▶ **Exercise requirements**
Copy the following lines verbatim, from the first to the last, without altering any character.
— Start of Dataset records —
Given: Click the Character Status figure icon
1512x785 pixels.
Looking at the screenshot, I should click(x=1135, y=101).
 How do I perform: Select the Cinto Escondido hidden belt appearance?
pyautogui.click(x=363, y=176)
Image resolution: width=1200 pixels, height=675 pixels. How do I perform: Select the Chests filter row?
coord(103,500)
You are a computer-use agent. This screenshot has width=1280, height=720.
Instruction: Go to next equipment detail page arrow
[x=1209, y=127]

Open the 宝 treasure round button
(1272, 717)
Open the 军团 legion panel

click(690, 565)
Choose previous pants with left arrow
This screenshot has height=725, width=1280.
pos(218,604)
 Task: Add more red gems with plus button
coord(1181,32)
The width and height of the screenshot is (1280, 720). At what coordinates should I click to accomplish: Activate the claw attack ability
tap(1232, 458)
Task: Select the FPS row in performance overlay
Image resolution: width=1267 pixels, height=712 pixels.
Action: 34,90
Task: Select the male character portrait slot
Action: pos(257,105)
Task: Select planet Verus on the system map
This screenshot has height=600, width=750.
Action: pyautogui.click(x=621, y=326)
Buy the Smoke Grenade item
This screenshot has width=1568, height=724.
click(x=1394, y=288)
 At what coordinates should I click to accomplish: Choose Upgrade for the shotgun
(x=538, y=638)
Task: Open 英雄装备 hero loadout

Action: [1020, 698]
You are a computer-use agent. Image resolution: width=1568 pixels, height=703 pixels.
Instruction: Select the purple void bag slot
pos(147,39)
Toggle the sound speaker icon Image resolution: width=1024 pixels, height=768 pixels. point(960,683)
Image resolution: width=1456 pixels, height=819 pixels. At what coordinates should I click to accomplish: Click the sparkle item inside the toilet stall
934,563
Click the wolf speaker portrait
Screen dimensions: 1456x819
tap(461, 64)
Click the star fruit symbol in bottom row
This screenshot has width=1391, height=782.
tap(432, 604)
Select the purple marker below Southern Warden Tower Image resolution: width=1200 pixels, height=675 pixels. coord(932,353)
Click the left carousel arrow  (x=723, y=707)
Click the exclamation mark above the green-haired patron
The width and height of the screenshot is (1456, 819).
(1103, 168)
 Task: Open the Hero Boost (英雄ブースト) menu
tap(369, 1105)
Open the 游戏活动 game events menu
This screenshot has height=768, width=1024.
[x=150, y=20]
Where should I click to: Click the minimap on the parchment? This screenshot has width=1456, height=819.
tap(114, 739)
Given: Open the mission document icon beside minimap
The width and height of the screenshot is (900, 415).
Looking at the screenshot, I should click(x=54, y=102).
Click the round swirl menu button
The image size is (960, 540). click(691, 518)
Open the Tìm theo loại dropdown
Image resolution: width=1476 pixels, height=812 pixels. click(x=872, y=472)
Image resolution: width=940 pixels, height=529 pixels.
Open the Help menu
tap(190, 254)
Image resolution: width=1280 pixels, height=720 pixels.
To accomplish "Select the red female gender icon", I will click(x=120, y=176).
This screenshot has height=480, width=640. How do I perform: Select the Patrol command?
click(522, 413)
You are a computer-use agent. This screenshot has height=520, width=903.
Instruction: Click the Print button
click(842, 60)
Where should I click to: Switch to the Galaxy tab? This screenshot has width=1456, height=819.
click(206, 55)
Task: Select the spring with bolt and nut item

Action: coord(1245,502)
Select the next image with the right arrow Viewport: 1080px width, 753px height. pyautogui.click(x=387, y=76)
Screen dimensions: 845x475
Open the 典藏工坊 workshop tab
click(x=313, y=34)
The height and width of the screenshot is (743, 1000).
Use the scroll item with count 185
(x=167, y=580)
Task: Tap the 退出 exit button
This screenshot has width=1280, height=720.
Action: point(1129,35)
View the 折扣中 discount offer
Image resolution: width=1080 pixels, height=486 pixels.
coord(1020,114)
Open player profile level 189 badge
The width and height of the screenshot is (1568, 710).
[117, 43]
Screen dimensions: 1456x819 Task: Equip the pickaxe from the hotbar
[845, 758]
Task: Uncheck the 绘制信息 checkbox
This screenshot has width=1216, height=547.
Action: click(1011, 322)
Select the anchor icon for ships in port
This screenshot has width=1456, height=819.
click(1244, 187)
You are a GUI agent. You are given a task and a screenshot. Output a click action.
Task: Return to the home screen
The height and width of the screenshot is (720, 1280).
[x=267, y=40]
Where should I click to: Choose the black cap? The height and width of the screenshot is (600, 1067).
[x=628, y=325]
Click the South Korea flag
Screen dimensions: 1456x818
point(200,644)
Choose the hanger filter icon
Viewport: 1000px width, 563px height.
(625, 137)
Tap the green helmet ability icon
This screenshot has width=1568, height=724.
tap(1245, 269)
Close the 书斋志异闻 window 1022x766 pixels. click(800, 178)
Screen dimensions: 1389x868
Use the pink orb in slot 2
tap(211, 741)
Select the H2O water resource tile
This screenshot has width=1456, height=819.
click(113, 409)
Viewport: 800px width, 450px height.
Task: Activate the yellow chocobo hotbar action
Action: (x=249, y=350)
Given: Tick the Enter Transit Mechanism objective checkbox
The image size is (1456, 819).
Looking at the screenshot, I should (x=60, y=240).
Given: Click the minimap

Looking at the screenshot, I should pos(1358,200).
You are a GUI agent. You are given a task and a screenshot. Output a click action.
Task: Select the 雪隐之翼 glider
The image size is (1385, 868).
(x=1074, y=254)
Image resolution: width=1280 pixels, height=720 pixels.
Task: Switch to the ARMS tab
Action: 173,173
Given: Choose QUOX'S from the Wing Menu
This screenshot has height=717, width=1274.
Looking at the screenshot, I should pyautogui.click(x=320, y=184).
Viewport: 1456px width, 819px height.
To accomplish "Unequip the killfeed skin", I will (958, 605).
— End of Dataset records —
▶ **Exercise response**
Given: Click the Character Status figure icon
1512x785 pixels.
Looking at the screenshot, I should click(x=1135, y=101).
 How do I perform: Select the Cinto Escondido hidden belt appearance?
pyautogui.click(x=363, y=176)
Image resolution: width=1200 pixels, height=675 pixels. How do I perform: Select the Chests filter row?
coord(103,500)
You are a computer-use agent. This screenshot has width=1280, height=720.
Instruction: Go to next equipment detail page arrow
[x=1209, y=127]

Open the 宝 treasure round button
(1272, 717)
Open the 军团 legion panel

click(690, 565)
Choose previous pants with left arrow
This screenshot has height=725, width=1280.
pos(218,604)
 Task: Add more red gems with plus button
coord(1181,32)
The width and height of the screenshot is (1280, 720). At what coordinates should I click to accomplish: Activate the claw attack ability
tap(1232, 458)
Task: Select the FPS row in performance overlay
Image resolution: width=1267 pixels, height=712 pixels.
Action: 34,90
Task: Select the male character portrait slot
Action: pos(257,105)
Task: Select planet Verus on the system map
This screenshot has height=600, width=750.
Action: pyautogui.click(x=621, y=326)
Buy the Smoke Grenade item
This screenshot has width=1568, height=724.
click(x=1394, y=288)
 At what coordinates should I click to accomplish: Choose Upgrade for the shotgun
(x=538, y=638)
Task: Open 英雄装备 hero loadout

Action: [1020, 698]
You are a computer-use agent. Image resolution: width=1568 pixels, height=703 pixels.
Instruction: Select the purple void bag slot
pos(147,39)
Toggle the sound speaker icon Image resolution: width=1024 pixels, height=768 pixels. point(960,683)
Image resolution: width=1456 pixels, height=819 pixels. At what coordinates should I click to accomplish: Click the sparkle item inside the toilet stall
934,563
Click the wolf speaker portrait
Screen dimensions: 1456x819
tap(461, 64)
Click the star fruit symbol in bottom row
This screenshot has width=1391, height=782.
tap(432, 604)
Select the purple marker below Southern Warden Tower Image resolution: width=1200 pixels, height=675 pixels. coord(932,353)
Click the left carousel arrow  (x=723, y=707)
Click the exclamation mark above the green-haired patron
The width and height of the screenshot is (1456, 819).
(1103, 168)
 Task: Open the Hero Boost (英雄ブースト) menu
tap(369, 1105)
Open the 游戏活动 game events menu
This screenshot has height=768, width=1024.
[x=150, y=20]
Where should I click to: Click the minimap on the parchment? This screenshot has width=1456, height=819.
tap(114, 739)
Given: Open the mission document icon beside minimap
The width and height of the screenshot is (900, 415).
Looking at the screenshot, I should click(x=54, y=102).
Click the round swirl menu button
The image size is (960, 540). click(691, 518)
Open the Tìm theo loại dropdown
Image resolution: width=1476 pixels, height=812 pixels. click(x=872, y=472)
Image resolution: width=940 pixels, height=529 pixels.
Open the Help menu
tap(190, 254)
Image resolution: width=1280 pixels, height=720 pixels.
To accomplish "Select the red female gender icon", I will click(x=120, y=176).
This screenshot has height=480, width=640. How do I perform: Select the Patrol command?
click(522, 413)
You are a computer-use agent. This screenshot has height=520, width=903.
Instruction: Click the Print button
click(842, 60)
Where should I click to: Switch to the Galaxy tab? This screenshot has width=1456, height=819.
click(206, 55)
Task: Select the spring with bolt and nut item

Action: coord(1245,502)
Select the next image with the right arrow Viewport: 1080px width, 753px height. pyautogui.click(x=387, y=76)
Screen dimensions: 845x475
Open the 典藏工坊 workshop tab
click(x=313, y=34)
The height and width of the screenshot is (743, 1000).
Use the scroll item with count 185
(x=167, y=580)
Task: Tap the 退出 exit button
This screenshot has width=1280, height=720.
Action: point(1129,35)
View the 折扣中 discount offer
Image resolution: width=1080 pixels, height=486 pixels.
coord(1020,114)
Open player profile level 189 badge
The width and height of the screenshot is (1568, 710).
[117, 43]
Screen dimensions: 1456x819 Task: Equip the pickaxe from the hotbar
[845, 758]
Task: Uncheck the 绘制信息 checkbox
This screenshot has width=1216, height=547.
Action: click(1011, 322)
Select the anchor icon for ships in port
This screenshot has width=1456, height=819.
click(1244, 187)
You are a GUI agent. You are given a task and a screenshot. Output a click action.
Task: Return to the home screen
The height and width of the screenshot is (720, 1280).
[x=267, y=40]
Where should I click to: Choose the black cap? The height and width of the screenshot is (600, 1067).
[x=628, y=325]
Click the South Korea flag
Screen dimensions: 1456x818
point(200,644)
Choose the hanger filter icon
Viewport: 1000px width, 563px height.
(625, 137)
Tap the green helmet ability icon
This screenshot has width=1568, height=724.
tap(1245, 269)
Close the 书斋志异闻 window 1022x766 pixels. click(800, 178)
Screen dimensions: 1389x868
Use the pink orb in slot 2
tap(211, 741)
Select the H2O water resource tile
This screenshot has width=1456, height=819.
click(113, 409)
Viewport: 800px width, 450px height.
Task: Activate the yellow chocobo hotbar action
Action: (x=249, y=350)
Given: Tick the Enter Transit Mechanism objective checkbox
The image size is (1456, 819).
Looking at the screenshot, I should (x=60, y=240).
Given: Click the minimap

Looking at the screenshot, I should pos(1358,200).
You are a GUI agent. You are given a task and a screenshot. Output a click action.
Task: Select the 雪隐之翼 glider
The image size is (1385, 868).
(x=1074, y=254)
Image resolution: width=1280 pixels, height=720 pixels.
Task: Switch to the ARMS tab
Action: 173,173
Given: Choose QUOX'S from the Wing Menu
This screenshot has height=717, width=1274.
Looking at the screenshot, I should pyautogui.click(x=320, y=184).
Viewport: 1456px width, 819px height.
To accomplish "Unequip the killfeed skin", I will (958, 605).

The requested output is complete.